> **Task directions**:
Every line from the one with "How do I perform: Switch" up to and including the one with "The width and height of the screenshot is (411, 221)." is to be output exactly as it appears below; pictures are not.

> **Source data**:
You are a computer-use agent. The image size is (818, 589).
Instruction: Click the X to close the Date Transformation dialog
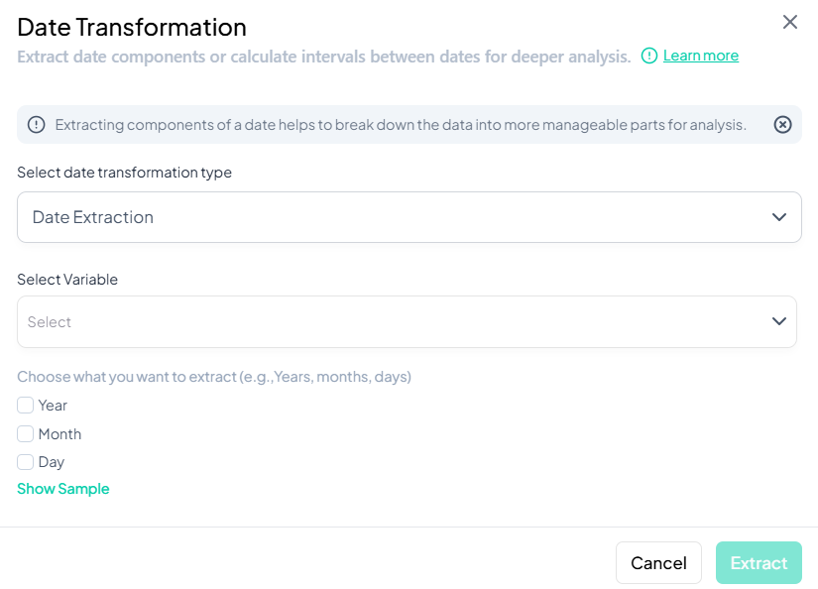[790, 22]
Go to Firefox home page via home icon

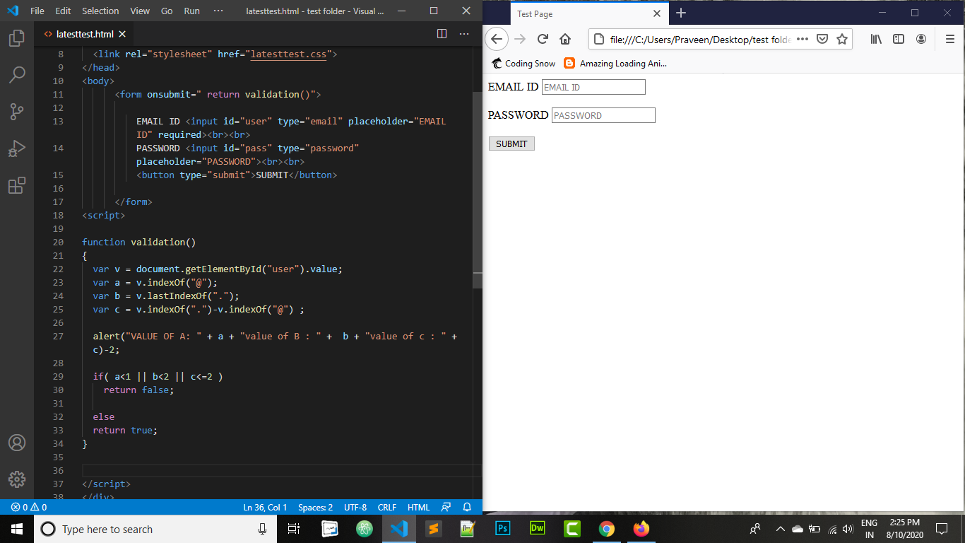point(564,40)
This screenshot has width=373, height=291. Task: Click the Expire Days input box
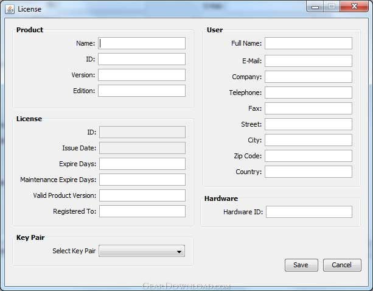coord(142,164)
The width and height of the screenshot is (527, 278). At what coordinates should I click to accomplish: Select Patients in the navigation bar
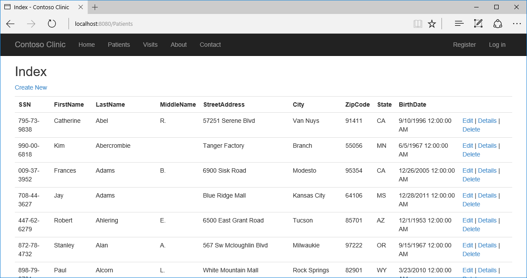click(x=119, y=45)
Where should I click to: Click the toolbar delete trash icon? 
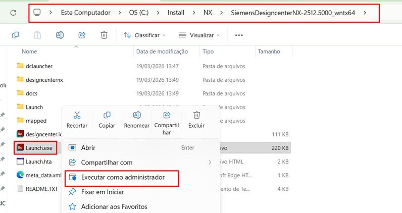(x=104, y=35)
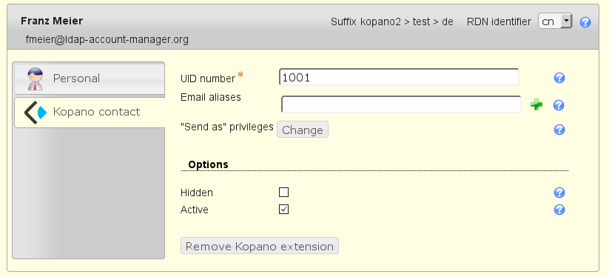Viewport: 609px width, 277px height.
Task: Enable the Hidden checkbox
Action: pos(284,193)
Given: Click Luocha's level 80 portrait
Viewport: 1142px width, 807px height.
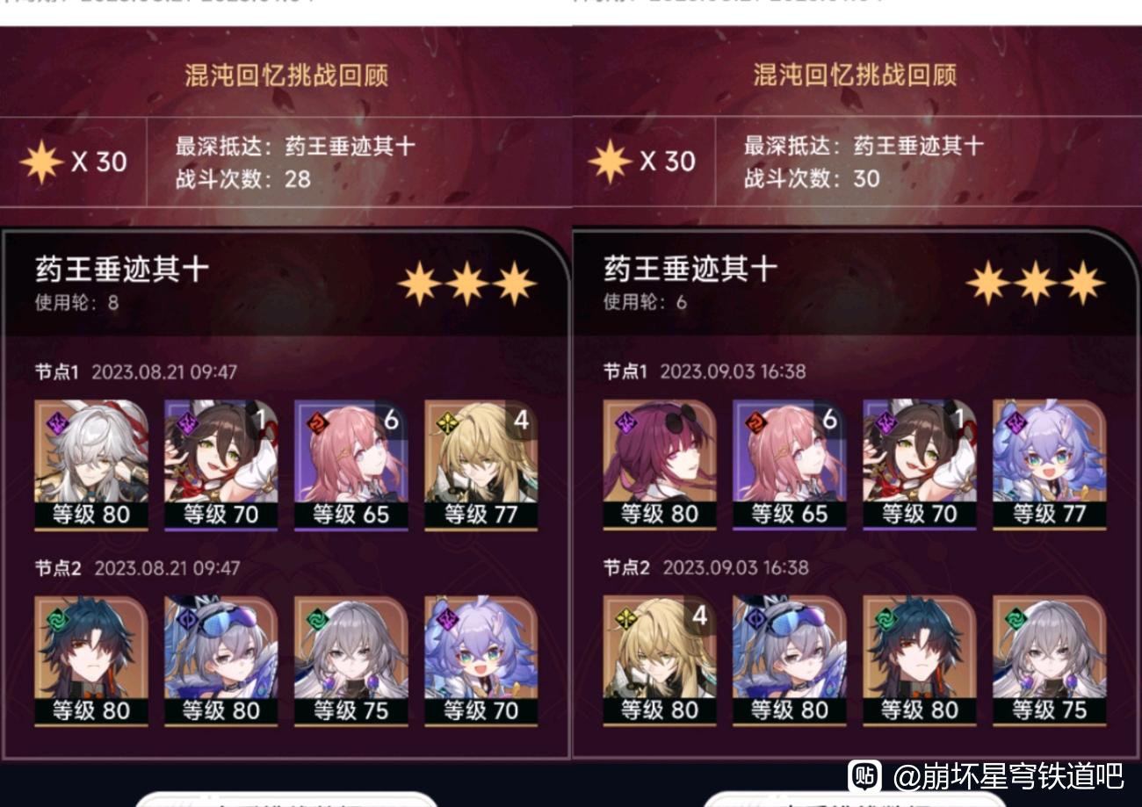Looking at the screenshot, I should tap(660, 660).
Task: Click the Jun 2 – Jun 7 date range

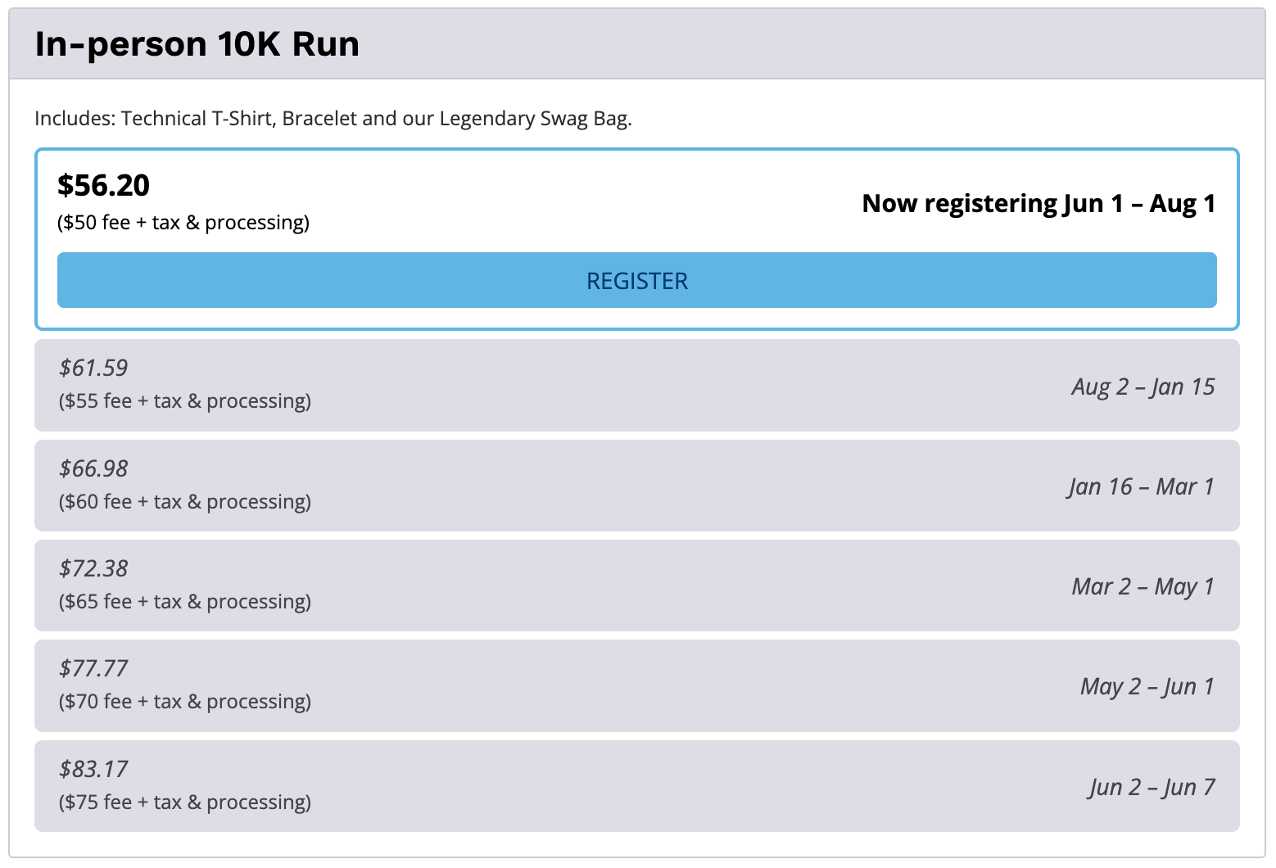Action: (1152, 787)
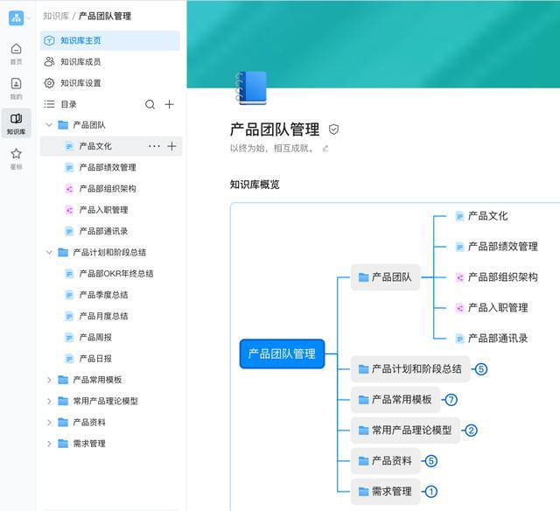Screen dimensions: 560x511
Task: Expand the 产品常用模板 folder
Action: pyautogui.click(x=49, y=380)
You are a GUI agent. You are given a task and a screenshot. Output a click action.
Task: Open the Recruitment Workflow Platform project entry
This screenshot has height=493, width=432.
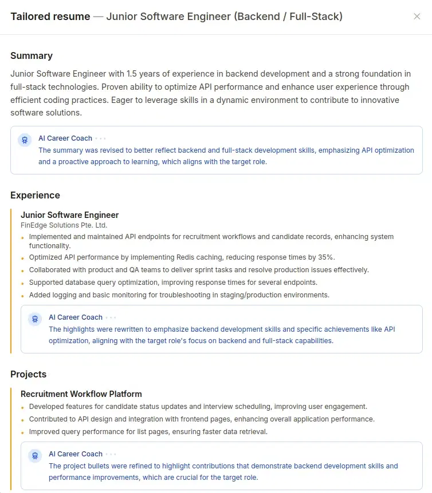click(x=81, y=393)
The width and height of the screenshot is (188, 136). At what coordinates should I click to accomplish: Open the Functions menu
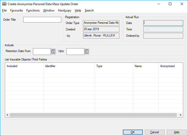point(33,10)
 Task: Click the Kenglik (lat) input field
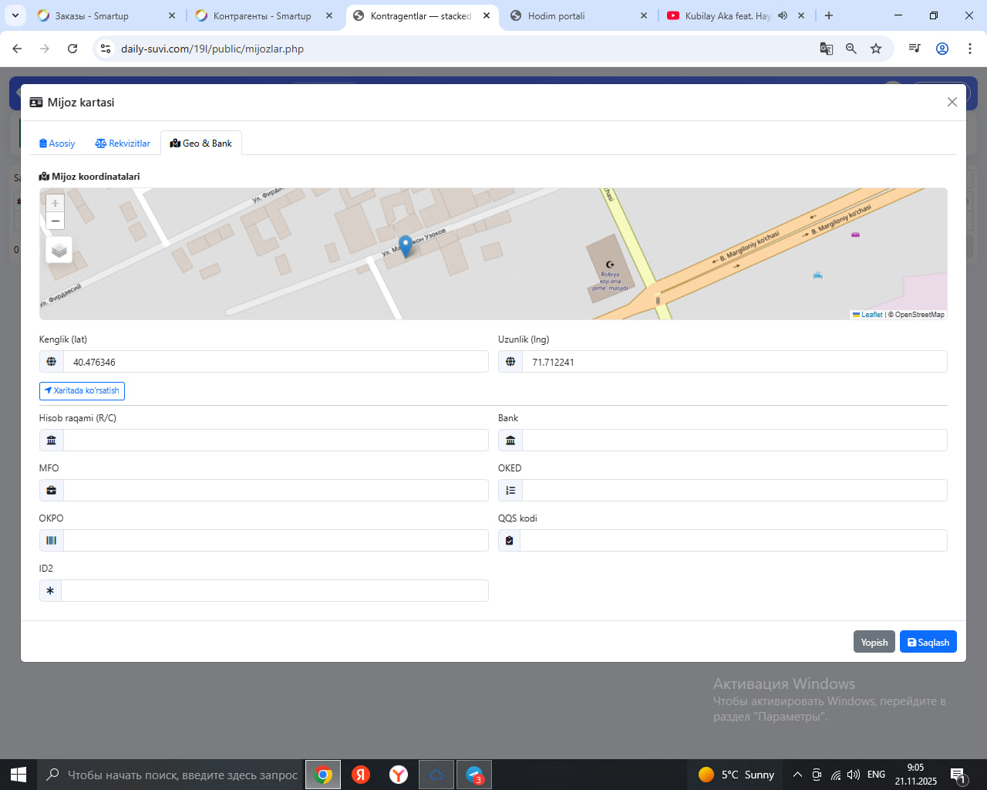click(275, 362)
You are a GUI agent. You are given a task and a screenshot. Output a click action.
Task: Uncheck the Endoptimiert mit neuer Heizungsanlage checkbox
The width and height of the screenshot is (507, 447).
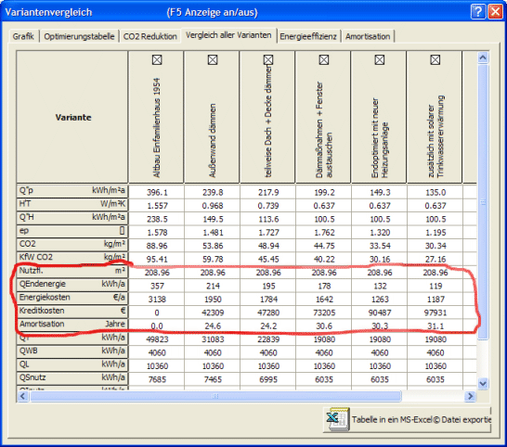pos(379,59)
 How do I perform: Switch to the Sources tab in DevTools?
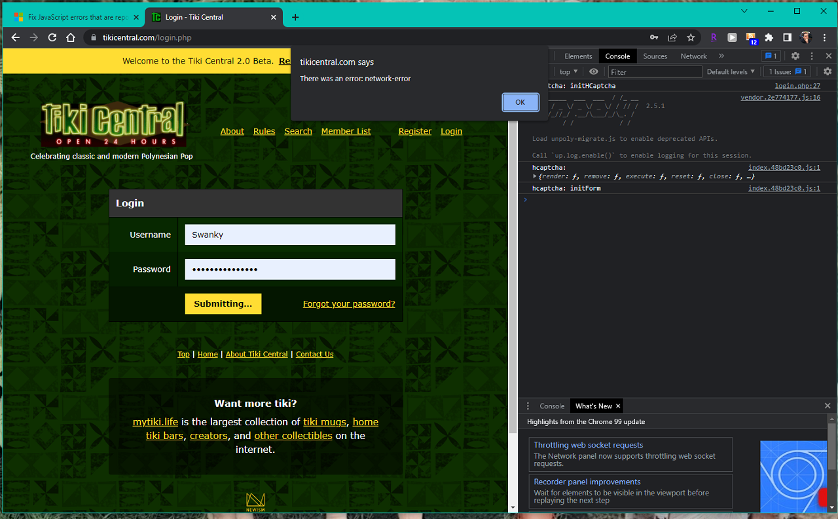[655, 56]
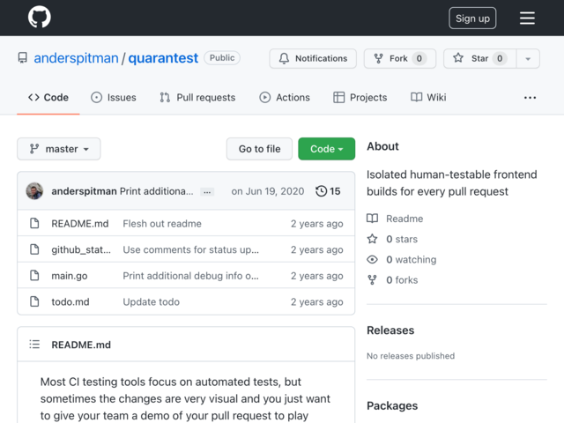The height and width of the screenshot is (423, 564).
Task: Click the fork icon beside 0 forks
Action: pyautogui.click(x=372, y=280)
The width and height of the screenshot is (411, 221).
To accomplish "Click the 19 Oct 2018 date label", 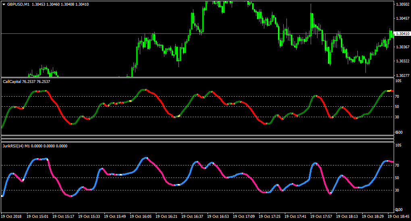I will click(x=11, y=217).
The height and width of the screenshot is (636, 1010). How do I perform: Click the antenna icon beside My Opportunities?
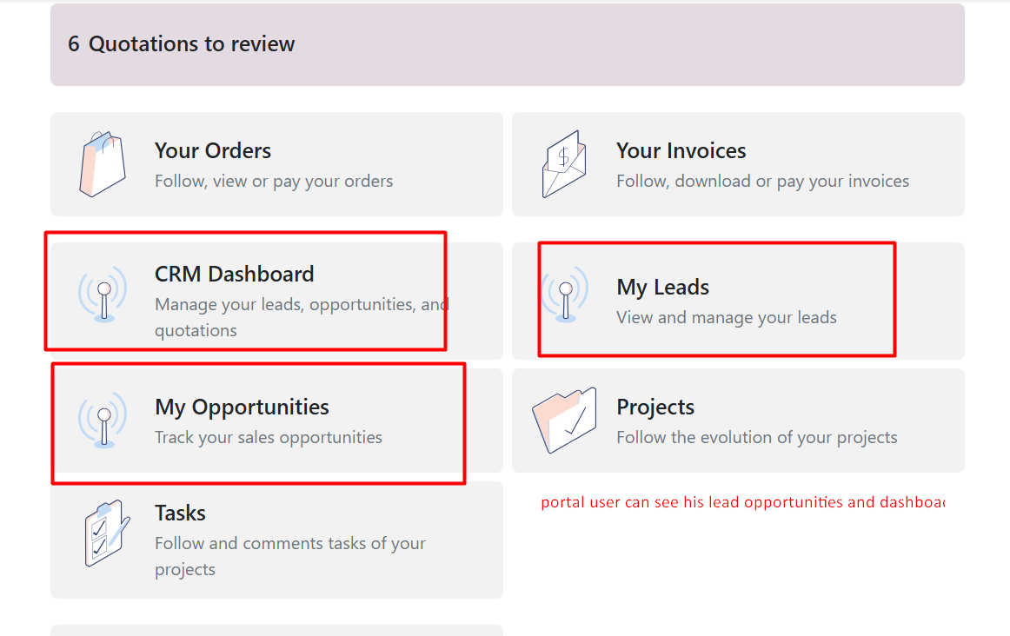103,421
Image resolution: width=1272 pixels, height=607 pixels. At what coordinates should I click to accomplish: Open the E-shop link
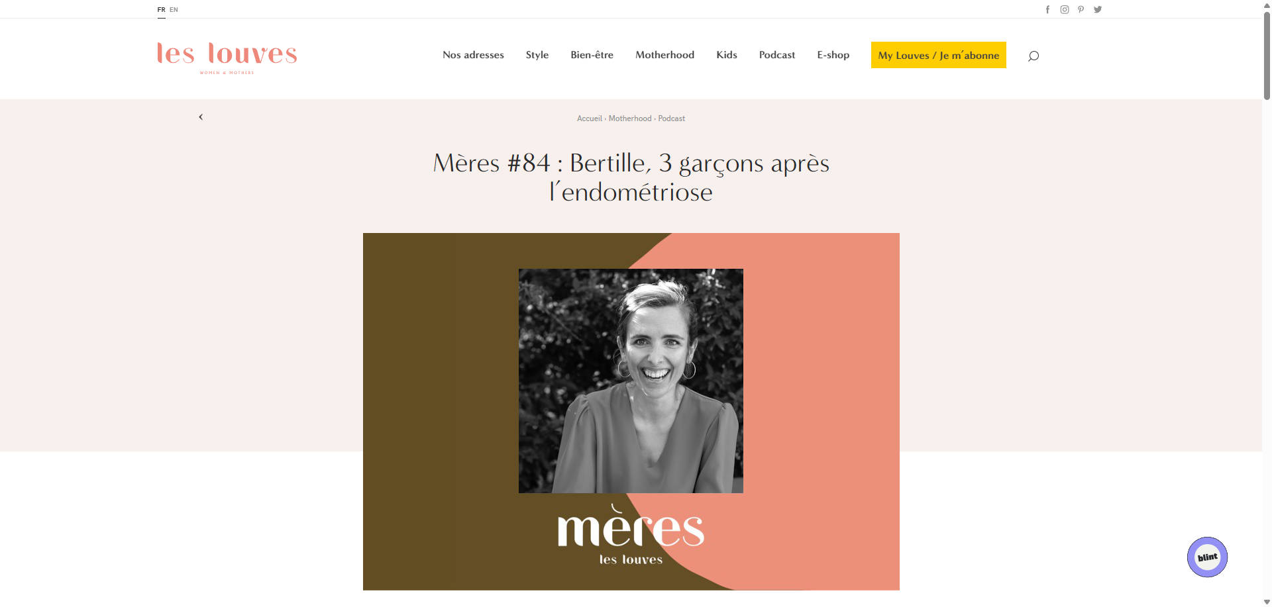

> **Solution to the problem**:
 How do I perform: Switch to the Sources tab in DevTools?
[655, 56]
The height and width of the screenshot is (423, 564).
Task: Click the fork icon beside 0 forks
Action: pyautogui.click(x=372, y=280)
The width and height of the screenshot is (411, 221).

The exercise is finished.